This Saturday (9th October,2010) I was lucky enough to be accompanied by my friend David on a long walk around the Histon countryside. David is a zoologist and knows considerably more about the wildlife than myself, consequently it was a terrific walk and something of an education.

We set off around 8.15am and the weather was mild but very grey with 100% low cloud cover. Very soon after entering the fields we heard a jay making alot of noise in some trees bordering gardens at the back of the main road.  As we passed a small sycamore tree a possible meadow pipit passed overhead and we heard a second flying past later on in our walk. Shortly after that a large flock of golden plover flew over at high speed and several groups varying in size from approximately 5-10 up to 70-80 were spotted in the air and on the ground in several other fields. Many evenings whilst walking at night last winter I heard birds on the ground making a short whistle consisting of a single  note and had no idea which species was responsible. Our golden plovers in the air were making exactly the same noise so the mystery of the night time whistlers was solved too. A kestrel and a sparrowhawk made solitary appearances and a peer into an old tumbledown barn revealed a little owl – a good day for birds of prey.

The mild damp conditions of late have been ideal for fungi. Gorgeous bright yellow heads of the yellow fieldcap mushroom (Bolbitius vitellinus) lined the walk, all at various stages of growth from recently sprouted, just a couple of centimeteres tall with very rounded unopened caps, to old and nibbled specimens around 10cm tall and the caps more dull in colour and 4-5cm in diameter:


Recently emerged yellow fieldcap mushrooms


Older yellow fieldcap


A cluster of four mature yellow fieldcaps

We also found a ‘substance’ which preliminary inspection suggested the most likely identity was dog vomit! It occurred every few paces for several hundered metres wrapped around grass stems – suggesting a very poorly dog. When it was gently disturbed at the edge it had a powdery consistency and blew away in the breeze like dry Ready Brek. It varied in colour from grey/white to pale buttery yellow, so we concluded it must have been some kind of mould:


Mucilago crustacea – a slime mould. This stuff can move slowly to new food. Only at a snails pace, but don’t stand still for too long!

Toward the end of our outing as we headed back to the village a small flock of gulls consisting of a lone herring gull, a black headed gull and around 30 lesser black backed gull were beautifully contrasted against the dark ground in a ploughed field. Despite the grey weather it was a great day for wildlife.
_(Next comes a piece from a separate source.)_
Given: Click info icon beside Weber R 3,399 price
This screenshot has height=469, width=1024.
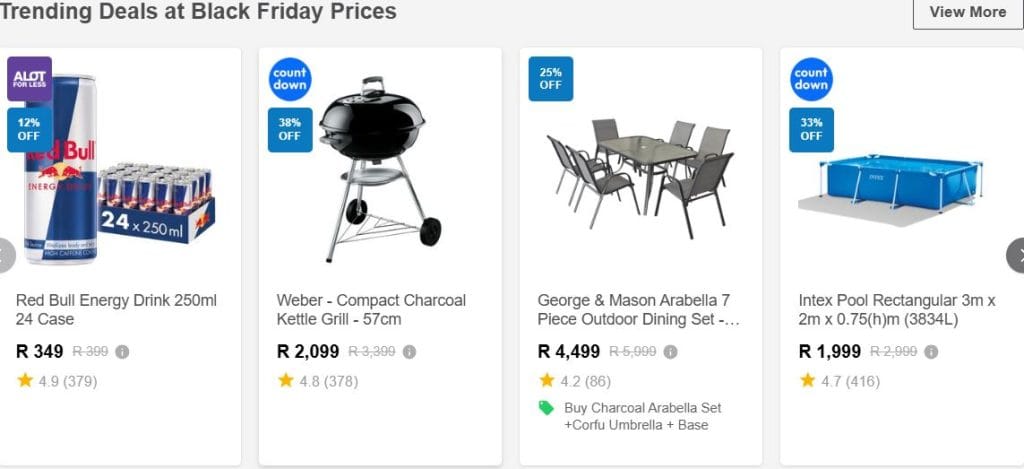Looking at the screenshot, I should coord(409,352).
After the nature fest on Saturday followed by just one or two small drinks with some good friends in the evening, I contemplated a shorter stroll this morning to blow away the cobwebs. But the weather was absolutely glorious and the profusion of birdlife resulted in another whole morning spent in the countryside. I heard six green woodpecker, one of which was exiting an old oak tree at high speed having been flushed out by a buzzard. A second buzzard appeared over the farmhouse with a sparrowhawk shadowing it right overhead but at much greater height. The buzzard quartered the fields and then headed off south west over Histon:


The unmistakeable shape of a buzzard. I love watching
big birds of prey so seeing two buzzards in one walk
was very special

Despite the weather no swallows were around today, I saw small numbers (less than 10) on Saturday and Sunday last weekend but we’re now heading towards mid-October so the last stragglers must be heading for Africa.
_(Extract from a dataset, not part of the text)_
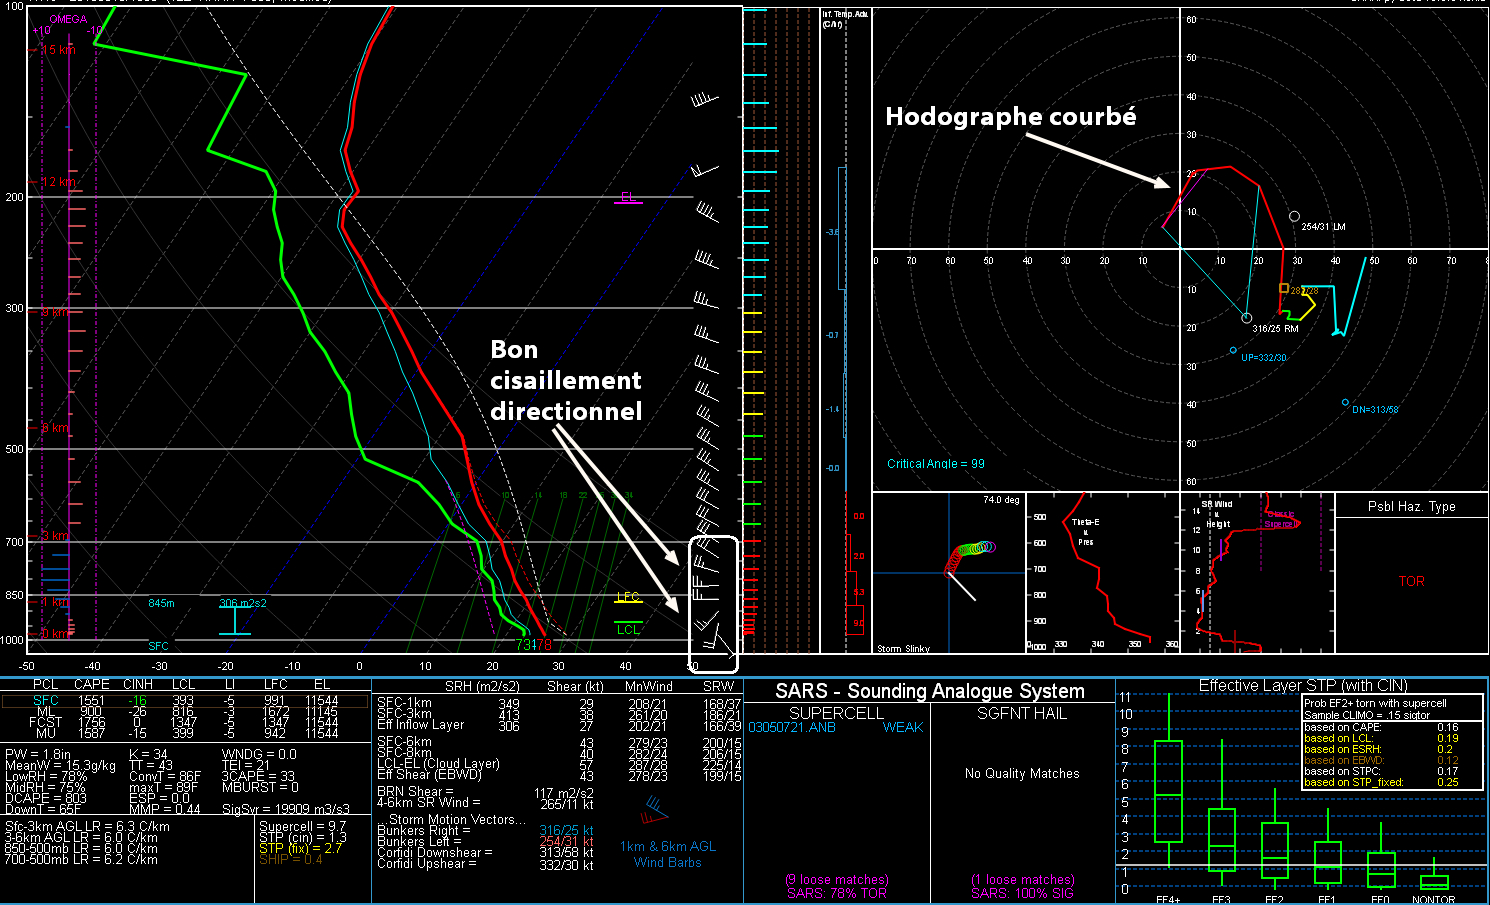Click the Bunkers right-mover marker on hodograph
Image resolution: width=1490 pixels, height=905 pixels.
pyautogui.click(x=1246, y=318)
Many songbirds put in an appearance today which has been an unusual event since the harvest got underway at the beginning of August. Two yellowhammer, two corn bunting, numerous reed bunting, dunnock, blue tit, robin and a pied wagtail were all spotted today.


A corn bunting on the right and a male reed bunting sitting together and as I watched a female reed bunting arrived. Marvellous!

Yellowhammer

I was particularly pleased to see the wagtail, it’s the first one I’ve seen in the fields this year, whereas last year they were on display almost every day. I hope that’s not a nationwide phenomenon.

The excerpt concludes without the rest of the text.